Fiquei dias pensando nisso quando li. Eu sou muito reflexiva também. Principalmente após ler algo impactante.

Senhora Lia veio até mim quando soube onde eu estava. Ela não brigou e nem nada do tipo. Apenas perguntou se eu estava praticando exatamente tudo que me foi passado e depois me questionou se eu estava confortável em mexer com o jardim.

Depois de ouvir minha resposta positiva, ela me pediu para descansar. Pedi para continuar mexendo com a terra e ela me autorizou. Antes de ir, avisou que logo iríamos fazer uma pequena viagem. Eu iria dar um jeito em minha aparência para o dia em que serei apresentada a todos.

Peguei a tesoura e comecei a podar algumas flores. Eu estava tão entretida que não percebi que estava sendo observada. E de bem perto.

–– Você corta as folhas parecendo que está sentindo a dor da flor. –– Príncipe Erick está bem atrás de mim.
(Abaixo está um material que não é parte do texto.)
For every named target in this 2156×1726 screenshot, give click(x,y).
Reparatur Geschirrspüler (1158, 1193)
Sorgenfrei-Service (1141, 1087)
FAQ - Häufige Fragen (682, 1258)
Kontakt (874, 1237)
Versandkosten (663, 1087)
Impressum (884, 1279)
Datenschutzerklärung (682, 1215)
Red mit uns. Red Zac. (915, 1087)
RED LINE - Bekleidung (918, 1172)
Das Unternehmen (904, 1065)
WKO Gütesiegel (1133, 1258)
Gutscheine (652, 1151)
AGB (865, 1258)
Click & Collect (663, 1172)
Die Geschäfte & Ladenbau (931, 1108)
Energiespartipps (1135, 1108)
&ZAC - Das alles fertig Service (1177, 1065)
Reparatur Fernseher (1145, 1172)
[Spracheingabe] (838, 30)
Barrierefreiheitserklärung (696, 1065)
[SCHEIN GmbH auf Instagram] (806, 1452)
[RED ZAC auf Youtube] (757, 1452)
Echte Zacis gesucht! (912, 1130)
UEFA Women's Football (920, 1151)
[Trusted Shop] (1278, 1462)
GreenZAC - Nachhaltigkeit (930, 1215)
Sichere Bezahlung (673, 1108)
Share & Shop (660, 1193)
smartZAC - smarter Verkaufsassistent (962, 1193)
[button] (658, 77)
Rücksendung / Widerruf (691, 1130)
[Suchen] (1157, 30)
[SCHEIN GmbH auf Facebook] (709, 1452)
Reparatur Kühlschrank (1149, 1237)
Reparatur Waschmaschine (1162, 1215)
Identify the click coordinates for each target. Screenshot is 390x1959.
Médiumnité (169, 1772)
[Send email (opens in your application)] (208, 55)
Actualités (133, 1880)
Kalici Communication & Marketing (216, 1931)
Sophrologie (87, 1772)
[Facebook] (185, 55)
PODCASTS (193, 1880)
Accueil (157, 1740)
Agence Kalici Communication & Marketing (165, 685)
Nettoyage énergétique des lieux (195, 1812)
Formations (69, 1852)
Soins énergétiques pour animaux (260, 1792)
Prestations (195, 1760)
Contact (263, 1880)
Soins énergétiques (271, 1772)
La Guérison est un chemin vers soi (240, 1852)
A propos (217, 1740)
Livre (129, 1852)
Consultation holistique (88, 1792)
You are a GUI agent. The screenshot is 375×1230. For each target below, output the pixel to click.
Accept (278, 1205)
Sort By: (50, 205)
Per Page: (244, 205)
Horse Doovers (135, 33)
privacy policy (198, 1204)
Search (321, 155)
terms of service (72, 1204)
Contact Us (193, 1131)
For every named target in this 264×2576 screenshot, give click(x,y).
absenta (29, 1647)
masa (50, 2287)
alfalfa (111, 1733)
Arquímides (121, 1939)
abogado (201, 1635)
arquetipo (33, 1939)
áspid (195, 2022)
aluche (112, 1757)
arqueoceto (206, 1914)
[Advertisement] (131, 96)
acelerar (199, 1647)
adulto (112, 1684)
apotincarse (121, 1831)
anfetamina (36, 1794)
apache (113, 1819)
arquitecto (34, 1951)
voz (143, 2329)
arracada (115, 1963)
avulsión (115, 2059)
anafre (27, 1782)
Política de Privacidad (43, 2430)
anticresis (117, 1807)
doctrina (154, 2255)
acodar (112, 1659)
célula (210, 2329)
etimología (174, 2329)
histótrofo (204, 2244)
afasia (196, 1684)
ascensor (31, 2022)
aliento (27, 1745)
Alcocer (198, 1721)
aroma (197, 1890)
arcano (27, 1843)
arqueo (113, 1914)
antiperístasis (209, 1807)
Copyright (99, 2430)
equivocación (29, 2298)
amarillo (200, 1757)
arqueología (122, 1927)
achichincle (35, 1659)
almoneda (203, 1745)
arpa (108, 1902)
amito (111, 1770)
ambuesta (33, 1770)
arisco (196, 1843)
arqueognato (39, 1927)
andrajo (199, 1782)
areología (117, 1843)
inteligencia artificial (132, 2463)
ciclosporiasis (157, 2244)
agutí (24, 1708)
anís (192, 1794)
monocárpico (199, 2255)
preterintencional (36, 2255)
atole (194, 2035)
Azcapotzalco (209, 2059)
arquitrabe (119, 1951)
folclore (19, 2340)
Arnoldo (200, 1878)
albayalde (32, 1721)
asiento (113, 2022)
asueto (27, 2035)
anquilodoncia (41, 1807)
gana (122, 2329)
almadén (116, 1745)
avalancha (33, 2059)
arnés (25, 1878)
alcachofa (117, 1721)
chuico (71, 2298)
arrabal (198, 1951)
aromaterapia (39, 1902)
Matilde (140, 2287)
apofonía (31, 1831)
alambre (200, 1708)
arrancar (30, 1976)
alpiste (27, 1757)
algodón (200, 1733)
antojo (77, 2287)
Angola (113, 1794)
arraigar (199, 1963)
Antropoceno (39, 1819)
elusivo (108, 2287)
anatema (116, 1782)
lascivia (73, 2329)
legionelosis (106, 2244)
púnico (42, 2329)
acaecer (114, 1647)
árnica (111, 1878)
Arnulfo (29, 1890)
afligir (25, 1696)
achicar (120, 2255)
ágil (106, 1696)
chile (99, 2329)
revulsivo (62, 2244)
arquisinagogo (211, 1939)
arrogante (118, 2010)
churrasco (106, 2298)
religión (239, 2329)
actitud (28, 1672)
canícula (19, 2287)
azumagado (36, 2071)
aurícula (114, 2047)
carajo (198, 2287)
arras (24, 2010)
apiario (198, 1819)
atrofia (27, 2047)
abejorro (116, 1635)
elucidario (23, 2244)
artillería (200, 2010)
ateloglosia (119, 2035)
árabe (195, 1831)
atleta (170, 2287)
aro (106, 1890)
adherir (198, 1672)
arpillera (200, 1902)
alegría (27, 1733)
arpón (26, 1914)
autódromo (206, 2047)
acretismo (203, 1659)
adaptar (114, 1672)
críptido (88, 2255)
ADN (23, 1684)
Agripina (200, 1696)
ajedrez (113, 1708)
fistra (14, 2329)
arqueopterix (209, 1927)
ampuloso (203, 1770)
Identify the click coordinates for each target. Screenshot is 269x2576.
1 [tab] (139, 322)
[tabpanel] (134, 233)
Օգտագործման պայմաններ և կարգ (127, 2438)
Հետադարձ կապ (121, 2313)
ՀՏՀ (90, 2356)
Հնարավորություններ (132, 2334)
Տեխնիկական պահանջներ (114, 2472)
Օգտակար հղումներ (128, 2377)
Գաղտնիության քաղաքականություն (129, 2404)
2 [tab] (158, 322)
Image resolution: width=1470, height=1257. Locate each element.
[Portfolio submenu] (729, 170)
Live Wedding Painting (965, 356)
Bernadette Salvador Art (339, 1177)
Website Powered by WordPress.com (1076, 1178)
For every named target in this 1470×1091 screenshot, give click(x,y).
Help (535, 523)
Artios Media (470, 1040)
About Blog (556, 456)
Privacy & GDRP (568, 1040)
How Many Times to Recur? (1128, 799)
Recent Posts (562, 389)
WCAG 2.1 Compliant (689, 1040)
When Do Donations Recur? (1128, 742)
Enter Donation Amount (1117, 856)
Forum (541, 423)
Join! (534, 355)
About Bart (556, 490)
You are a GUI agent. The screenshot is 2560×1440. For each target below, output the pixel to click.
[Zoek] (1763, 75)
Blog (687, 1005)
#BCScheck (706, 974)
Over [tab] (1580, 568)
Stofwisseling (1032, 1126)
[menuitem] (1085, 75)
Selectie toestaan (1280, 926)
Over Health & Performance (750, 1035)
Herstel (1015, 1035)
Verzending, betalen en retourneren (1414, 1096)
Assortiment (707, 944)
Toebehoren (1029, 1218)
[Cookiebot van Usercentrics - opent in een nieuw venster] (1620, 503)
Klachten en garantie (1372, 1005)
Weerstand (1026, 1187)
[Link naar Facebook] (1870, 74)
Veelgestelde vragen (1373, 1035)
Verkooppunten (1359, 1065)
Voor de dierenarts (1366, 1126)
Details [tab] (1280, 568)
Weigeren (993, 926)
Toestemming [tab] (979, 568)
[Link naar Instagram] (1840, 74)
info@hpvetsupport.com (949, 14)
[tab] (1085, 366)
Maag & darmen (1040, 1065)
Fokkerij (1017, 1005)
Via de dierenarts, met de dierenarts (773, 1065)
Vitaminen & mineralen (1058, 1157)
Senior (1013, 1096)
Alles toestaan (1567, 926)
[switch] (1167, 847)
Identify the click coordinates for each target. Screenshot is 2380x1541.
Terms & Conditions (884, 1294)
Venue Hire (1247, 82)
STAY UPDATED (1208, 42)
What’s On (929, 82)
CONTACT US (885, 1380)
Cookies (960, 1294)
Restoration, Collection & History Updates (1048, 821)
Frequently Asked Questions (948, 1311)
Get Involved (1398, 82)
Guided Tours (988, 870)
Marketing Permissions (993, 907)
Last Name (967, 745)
Acabo espetando o dedo no espinho da rosa.

–– Ai! –– Solto a tesoura e seguro meu dedo com a outra mão.

–– Estabanada. –– Ele se aproxima de mim com um lenço nas mãos. –– Deixa eu pressionar e limpar. Suas mãos estão sujas de terra.

–– Não, não precisa...

–– Faço questão. Agora me mostre esse dedo, por favor. Você não quer que entre terra nesse pequeno furo.

Ele, delicadamente, limpa o sangue do meu dedo e depois pressiona um pouco. Era muito desconcertante estar perto dele. Muito mesmo. Ele era bonito como Conrado. Será que o pai dele também é?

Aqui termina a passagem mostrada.